For any two projectiles in air (ignoring air resistance), the relative motion is always {uniform linear motion} (straight line with constant speed), because relative acceleration is zero.

Answer 1

The Correct Option is C

Step 1: Concept of Relative Velocity under Gravity:
When two bodies are moving exclusively under the influence of gravity, they both possess the same acceleration vector, $\vec{a} = \vec{g}$ (directed downwards). Therefore, the relative acceleration between them is: \[ \vec{a}_{rel} = \vec{a}_Y - \vec{a}_X = \vec{g} - \vec{g} = 0 \] Since the relative acceleration is zero, the relative velocity remains constant throughout the motion.
Step 2: Calculating Initial Relative Velocity:
Let's define the upward direction as positive.

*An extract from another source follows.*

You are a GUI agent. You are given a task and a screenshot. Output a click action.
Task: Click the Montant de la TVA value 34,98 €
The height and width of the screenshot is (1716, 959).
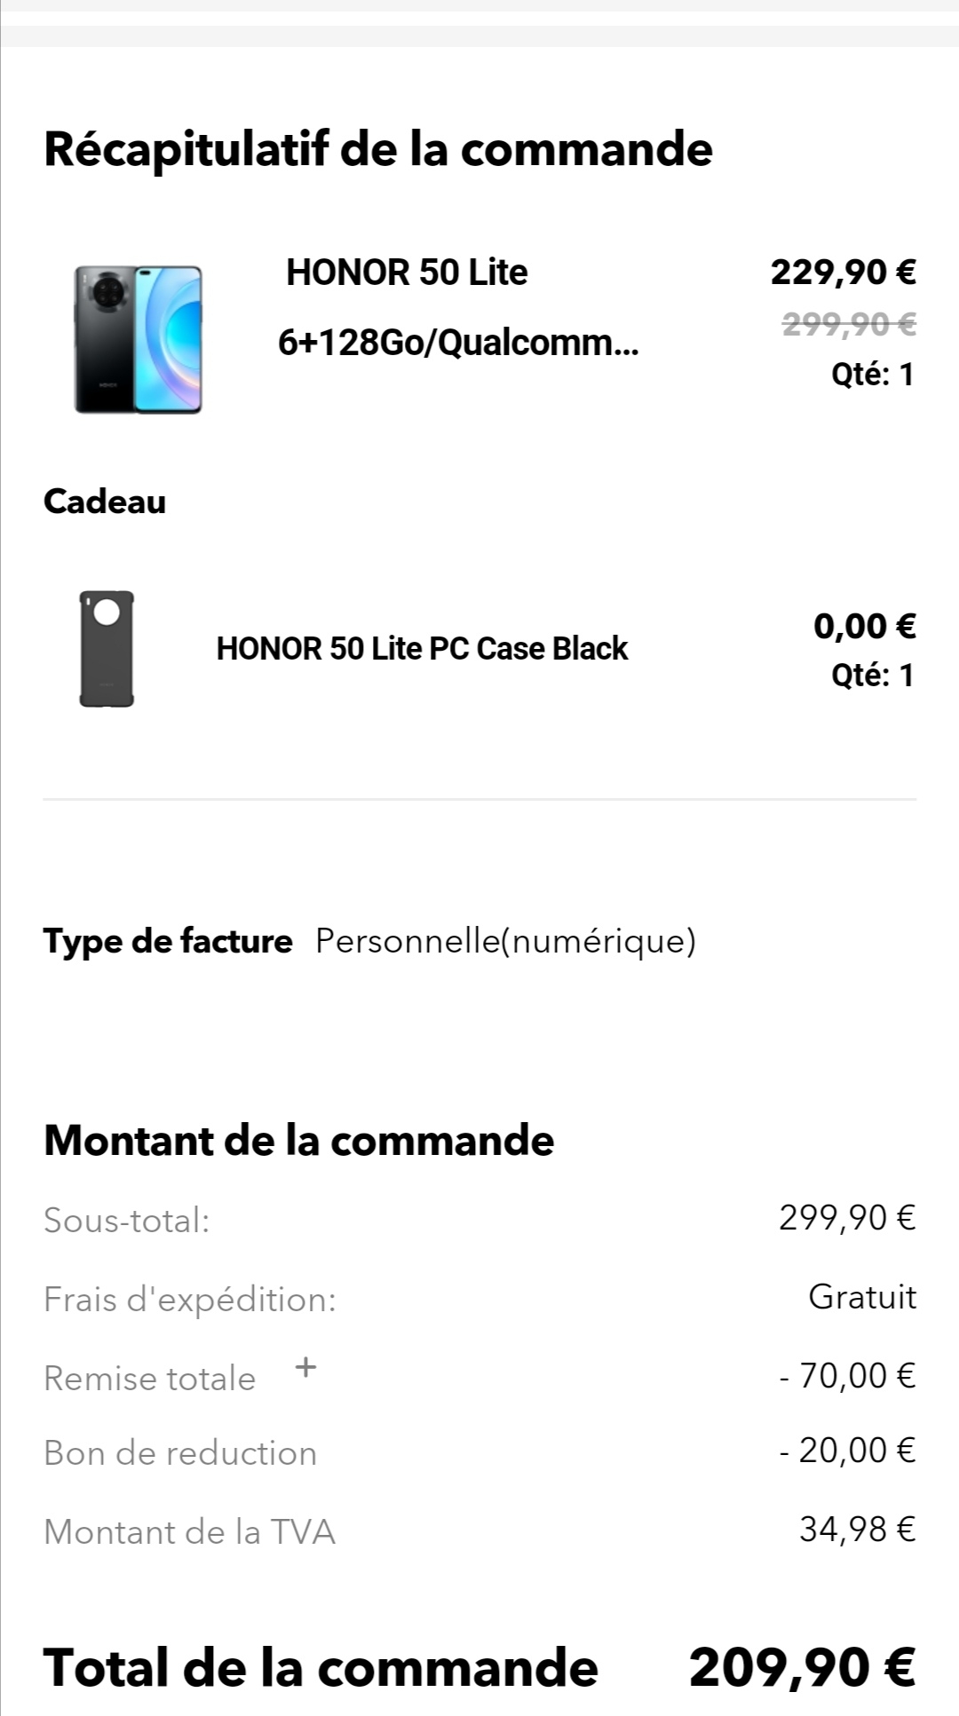click(856, 1529)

• Body X (Dropped): Initial velocity $u_X = 0$.
• Body Y (Thrown Up): Initial velocity $u_Y = +50 \, ms^{-1}$.

Relative velocity of Y with respect to X ($u_{YX}$) at $t=0$: \[ u_{YX} = u_Y - u_X = 50 - 0 = 50 \, ms^{-1} \]
Step 3: Relative Velocity at Crossing:
Since $\vec{a}_{rel} = 0$, the relative velocity at any time $t$ (including when they cross) is equal to the initial relative velocity. \[ v_{YX}(t) = u_{YX} = 50 \, ms^{-1} \]
Step 4: Verification (Optional):
Time to meet: Relative displacement is $125$ m. Relative speed is $50$ m/s. $t = 125/50 = 2.5$ s. At $t=2.5$ s: $v_X = 0 - 10(2.5) = -25$ m/s. $v_Y = 50 - 10(2.5) = 25$ m/s. $v_{YX} = 25 - (-25) = 50$ m/s.
Step 5: Final Answer:
The relative velocity is $50 \, ms^{-1}$.